**Your objective**: Check each line of the data for "computer" and select those that have it.

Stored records
• • • •

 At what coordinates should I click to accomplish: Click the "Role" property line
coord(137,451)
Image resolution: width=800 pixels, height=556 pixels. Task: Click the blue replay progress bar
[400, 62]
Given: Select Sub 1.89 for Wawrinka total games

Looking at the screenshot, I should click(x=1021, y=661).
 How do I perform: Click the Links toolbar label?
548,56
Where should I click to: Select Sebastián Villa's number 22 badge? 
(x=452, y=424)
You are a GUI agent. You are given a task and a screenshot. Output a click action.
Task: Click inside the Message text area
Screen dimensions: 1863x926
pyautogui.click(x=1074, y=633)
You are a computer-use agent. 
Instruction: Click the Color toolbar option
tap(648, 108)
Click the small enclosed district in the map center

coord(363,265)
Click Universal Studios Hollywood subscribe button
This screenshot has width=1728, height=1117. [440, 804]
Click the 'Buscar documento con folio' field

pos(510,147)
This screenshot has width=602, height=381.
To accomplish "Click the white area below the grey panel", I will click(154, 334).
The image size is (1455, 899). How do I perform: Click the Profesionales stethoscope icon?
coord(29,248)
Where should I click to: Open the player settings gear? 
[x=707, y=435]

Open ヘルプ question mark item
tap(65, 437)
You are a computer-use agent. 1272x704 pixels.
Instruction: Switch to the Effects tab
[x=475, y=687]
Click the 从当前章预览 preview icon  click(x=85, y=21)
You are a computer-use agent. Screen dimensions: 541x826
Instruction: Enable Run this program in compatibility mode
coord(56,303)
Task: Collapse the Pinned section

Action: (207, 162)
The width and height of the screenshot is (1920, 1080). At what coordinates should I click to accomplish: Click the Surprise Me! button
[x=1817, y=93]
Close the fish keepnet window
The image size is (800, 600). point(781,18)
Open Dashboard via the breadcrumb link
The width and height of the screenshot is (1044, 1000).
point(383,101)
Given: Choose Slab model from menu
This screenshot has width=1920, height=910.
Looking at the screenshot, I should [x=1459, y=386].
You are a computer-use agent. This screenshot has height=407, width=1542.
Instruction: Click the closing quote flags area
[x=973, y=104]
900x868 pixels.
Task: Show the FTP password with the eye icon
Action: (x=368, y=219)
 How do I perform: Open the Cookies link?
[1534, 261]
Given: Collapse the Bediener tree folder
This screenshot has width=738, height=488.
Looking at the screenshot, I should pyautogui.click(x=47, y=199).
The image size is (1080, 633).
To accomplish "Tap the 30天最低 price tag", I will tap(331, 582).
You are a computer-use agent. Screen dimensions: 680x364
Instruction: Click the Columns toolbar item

• • • •

**Reply to the task**:
You are a computer-use agent. 
You are a computer-use agent. 1272x704 pixels.
You are a computer-use agent. Screen dimensions: 541x826
You are a computer-use agent. This screenshot has height=407, width=1542.
You are a computer-use agent. Screen dimensions: 680x364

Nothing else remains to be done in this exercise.